### Record extracts:
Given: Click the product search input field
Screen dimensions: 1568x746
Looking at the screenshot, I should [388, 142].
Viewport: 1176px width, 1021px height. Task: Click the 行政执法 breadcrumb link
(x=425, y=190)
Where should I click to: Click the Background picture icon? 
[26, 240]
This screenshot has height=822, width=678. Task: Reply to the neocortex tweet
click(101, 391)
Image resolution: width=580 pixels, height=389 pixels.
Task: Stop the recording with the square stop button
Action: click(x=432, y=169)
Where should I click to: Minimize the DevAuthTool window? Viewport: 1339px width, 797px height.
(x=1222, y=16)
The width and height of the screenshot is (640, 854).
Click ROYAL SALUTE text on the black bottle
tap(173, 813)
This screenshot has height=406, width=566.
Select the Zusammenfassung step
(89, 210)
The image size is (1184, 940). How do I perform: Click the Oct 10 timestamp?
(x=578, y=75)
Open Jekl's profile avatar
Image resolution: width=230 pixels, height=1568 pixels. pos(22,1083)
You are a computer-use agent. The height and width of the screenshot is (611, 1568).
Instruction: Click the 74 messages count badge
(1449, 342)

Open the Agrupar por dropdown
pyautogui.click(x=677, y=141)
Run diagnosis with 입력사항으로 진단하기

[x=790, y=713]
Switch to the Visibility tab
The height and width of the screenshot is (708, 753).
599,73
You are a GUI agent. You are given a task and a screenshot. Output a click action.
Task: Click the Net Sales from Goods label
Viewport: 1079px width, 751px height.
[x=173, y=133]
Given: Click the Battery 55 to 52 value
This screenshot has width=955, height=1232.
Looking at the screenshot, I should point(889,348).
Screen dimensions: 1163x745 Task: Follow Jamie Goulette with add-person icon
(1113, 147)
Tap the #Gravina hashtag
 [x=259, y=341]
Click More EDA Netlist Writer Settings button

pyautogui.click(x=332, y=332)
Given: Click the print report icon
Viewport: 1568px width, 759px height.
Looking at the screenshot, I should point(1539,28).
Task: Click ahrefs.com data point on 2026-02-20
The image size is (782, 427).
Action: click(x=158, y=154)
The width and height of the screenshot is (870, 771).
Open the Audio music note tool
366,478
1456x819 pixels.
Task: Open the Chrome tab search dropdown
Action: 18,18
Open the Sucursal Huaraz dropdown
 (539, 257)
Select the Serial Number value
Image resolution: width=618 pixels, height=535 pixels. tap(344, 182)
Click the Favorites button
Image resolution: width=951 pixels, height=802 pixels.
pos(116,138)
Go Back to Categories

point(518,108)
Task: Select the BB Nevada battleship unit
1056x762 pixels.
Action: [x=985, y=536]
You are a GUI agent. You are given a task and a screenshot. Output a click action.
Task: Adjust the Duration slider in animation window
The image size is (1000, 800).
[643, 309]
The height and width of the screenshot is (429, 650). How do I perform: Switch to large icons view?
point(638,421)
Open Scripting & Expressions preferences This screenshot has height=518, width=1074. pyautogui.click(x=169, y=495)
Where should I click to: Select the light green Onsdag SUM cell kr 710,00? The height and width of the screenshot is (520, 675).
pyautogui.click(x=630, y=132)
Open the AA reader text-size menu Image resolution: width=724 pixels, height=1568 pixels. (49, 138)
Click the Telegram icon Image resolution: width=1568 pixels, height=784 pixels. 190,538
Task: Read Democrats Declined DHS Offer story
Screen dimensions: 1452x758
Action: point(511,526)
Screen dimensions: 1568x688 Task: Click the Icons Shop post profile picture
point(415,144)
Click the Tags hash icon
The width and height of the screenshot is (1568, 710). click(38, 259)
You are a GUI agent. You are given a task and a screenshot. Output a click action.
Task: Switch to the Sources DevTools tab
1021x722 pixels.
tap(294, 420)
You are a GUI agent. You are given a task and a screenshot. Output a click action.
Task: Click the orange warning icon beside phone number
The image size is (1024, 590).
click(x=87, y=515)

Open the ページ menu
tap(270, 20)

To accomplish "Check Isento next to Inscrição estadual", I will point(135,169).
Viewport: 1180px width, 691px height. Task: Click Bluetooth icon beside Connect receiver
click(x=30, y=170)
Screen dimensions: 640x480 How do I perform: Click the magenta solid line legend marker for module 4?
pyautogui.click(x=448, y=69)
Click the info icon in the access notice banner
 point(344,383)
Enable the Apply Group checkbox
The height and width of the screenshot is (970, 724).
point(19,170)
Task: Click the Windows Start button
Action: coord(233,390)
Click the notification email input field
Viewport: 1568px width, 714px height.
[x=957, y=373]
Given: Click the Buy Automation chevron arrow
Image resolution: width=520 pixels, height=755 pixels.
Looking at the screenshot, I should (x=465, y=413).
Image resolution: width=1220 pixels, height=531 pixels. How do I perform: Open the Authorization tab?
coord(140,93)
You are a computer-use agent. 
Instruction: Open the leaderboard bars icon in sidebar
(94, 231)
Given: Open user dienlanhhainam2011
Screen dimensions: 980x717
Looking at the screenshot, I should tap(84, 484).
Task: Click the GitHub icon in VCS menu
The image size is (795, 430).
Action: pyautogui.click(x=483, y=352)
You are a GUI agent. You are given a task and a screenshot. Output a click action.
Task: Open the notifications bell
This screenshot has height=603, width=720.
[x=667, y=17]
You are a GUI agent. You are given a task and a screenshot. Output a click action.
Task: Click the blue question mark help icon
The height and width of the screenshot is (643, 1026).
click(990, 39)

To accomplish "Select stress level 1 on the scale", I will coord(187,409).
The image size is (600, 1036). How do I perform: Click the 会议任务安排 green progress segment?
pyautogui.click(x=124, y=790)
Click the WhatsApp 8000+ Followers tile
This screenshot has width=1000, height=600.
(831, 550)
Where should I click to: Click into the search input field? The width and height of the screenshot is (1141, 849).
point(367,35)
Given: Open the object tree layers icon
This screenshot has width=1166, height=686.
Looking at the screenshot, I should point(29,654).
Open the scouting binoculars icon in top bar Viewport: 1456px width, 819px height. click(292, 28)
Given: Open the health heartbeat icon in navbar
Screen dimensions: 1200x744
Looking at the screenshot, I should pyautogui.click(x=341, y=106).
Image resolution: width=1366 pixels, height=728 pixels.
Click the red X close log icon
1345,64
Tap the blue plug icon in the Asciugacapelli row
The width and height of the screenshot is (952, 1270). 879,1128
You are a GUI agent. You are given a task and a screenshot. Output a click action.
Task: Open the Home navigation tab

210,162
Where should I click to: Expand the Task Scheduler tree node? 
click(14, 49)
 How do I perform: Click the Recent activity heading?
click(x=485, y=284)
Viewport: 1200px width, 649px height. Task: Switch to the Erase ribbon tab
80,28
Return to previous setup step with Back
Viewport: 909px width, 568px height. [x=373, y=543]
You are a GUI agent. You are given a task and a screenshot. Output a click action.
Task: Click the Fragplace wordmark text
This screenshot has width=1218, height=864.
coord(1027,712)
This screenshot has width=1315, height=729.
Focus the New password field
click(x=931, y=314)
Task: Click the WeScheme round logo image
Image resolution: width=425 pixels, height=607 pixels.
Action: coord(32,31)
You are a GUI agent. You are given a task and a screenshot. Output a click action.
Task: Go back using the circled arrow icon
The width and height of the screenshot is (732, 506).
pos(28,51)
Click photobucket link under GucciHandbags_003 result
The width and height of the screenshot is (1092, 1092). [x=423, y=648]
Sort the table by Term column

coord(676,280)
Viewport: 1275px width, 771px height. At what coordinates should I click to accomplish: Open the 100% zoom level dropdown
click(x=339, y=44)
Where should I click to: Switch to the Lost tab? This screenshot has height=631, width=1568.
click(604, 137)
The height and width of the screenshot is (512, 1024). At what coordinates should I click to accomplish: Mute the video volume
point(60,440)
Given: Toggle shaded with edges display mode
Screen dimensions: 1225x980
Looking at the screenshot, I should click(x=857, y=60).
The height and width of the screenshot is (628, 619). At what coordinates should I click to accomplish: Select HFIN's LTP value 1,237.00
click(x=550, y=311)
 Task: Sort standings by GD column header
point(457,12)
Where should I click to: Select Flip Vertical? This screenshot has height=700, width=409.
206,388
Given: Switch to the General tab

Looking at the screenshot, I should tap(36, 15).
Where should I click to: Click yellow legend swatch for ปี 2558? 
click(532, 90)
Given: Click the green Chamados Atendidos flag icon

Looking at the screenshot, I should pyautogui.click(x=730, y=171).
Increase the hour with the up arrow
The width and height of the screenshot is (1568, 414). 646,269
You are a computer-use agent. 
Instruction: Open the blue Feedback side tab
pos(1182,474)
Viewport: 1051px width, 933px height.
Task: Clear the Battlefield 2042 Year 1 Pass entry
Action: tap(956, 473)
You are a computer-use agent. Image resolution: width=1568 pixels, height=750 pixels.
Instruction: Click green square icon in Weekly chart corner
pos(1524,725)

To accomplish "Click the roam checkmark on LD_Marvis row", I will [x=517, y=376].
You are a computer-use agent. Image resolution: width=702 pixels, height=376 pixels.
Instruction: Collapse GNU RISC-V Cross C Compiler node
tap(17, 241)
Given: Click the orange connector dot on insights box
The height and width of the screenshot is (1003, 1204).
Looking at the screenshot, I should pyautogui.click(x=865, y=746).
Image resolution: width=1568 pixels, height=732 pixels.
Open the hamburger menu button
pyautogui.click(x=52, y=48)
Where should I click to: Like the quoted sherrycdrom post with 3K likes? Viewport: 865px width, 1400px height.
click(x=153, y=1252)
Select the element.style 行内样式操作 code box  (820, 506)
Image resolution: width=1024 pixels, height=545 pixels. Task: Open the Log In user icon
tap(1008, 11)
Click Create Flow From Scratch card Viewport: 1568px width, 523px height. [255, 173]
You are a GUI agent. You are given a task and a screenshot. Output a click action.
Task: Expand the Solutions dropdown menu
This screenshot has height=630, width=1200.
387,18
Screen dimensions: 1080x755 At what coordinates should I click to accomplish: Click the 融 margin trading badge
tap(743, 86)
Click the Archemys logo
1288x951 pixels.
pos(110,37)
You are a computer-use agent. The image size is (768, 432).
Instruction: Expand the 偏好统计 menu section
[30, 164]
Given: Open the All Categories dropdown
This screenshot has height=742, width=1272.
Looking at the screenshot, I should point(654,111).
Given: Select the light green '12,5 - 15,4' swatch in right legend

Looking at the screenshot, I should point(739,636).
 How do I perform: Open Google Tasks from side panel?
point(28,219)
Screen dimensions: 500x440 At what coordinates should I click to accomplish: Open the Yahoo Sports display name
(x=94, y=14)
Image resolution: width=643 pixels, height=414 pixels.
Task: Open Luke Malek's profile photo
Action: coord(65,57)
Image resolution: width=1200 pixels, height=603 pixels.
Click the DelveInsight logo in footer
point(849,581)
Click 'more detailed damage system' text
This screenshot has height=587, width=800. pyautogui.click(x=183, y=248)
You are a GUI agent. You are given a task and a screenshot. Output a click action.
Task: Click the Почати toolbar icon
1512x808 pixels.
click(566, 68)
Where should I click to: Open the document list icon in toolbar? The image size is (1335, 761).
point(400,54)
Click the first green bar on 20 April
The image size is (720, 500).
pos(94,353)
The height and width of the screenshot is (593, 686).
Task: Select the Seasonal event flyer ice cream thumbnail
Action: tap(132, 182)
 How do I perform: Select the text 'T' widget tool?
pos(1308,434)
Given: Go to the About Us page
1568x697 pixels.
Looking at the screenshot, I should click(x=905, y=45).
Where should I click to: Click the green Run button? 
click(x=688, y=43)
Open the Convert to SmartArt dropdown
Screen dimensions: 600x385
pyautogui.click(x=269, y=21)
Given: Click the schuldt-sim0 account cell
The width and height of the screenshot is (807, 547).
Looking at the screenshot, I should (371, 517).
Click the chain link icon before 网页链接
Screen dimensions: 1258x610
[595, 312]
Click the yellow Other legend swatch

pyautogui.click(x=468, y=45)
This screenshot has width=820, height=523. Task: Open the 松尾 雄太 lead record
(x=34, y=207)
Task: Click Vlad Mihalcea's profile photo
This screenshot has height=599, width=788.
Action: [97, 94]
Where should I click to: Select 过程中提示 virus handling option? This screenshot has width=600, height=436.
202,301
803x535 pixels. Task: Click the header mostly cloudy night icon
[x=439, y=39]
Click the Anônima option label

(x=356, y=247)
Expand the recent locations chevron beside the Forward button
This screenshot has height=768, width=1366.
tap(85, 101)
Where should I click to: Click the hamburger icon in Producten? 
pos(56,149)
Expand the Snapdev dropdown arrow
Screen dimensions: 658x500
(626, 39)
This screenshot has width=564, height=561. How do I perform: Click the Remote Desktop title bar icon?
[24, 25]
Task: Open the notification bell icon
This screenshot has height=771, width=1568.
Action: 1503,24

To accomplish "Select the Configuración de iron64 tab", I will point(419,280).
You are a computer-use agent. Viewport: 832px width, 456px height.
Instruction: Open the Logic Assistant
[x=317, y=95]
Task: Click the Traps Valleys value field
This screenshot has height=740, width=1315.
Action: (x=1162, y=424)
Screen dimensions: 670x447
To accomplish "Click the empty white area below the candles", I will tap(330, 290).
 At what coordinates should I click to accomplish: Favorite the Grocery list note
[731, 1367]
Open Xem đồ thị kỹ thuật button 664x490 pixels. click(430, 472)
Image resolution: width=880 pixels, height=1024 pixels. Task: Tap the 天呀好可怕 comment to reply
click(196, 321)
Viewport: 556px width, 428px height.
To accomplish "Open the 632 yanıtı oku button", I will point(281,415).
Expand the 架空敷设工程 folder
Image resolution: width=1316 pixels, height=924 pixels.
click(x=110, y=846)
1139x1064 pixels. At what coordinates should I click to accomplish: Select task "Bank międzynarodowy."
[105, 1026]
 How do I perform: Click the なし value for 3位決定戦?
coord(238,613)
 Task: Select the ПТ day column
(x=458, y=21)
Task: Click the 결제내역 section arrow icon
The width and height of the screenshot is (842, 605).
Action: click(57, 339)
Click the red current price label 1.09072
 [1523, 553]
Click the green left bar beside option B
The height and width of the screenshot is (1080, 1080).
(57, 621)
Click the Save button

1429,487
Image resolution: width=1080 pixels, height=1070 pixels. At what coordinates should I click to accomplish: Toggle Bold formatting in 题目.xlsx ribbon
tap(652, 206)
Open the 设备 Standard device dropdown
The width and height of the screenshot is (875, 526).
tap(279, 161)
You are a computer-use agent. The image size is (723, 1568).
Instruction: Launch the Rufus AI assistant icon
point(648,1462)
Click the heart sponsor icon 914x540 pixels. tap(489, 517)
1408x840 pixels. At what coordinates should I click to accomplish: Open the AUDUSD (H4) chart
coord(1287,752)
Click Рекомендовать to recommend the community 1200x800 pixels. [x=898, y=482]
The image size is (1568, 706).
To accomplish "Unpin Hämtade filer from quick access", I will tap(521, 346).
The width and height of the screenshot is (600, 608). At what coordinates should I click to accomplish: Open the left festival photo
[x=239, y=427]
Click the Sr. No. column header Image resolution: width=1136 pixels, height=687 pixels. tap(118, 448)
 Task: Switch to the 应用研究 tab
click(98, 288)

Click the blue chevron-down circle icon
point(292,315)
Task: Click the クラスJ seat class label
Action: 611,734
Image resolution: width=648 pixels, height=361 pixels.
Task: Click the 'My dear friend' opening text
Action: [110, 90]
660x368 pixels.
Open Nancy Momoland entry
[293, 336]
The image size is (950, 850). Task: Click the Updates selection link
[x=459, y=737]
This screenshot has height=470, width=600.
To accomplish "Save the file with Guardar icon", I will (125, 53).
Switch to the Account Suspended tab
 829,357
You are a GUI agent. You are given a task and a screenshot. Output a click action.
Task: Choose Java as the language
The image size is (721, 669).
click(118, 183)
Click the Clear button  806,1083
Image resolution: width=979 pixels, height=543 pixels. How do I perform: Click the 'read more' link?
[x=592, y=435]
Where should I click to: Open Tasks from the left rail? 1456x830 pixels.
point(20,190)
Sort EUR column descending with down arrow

### Task prompt:
Make a copy of each line in the records that has the word "bell".

### Solution:
Task: Open the notifications bell
Task: Open the notification bell icon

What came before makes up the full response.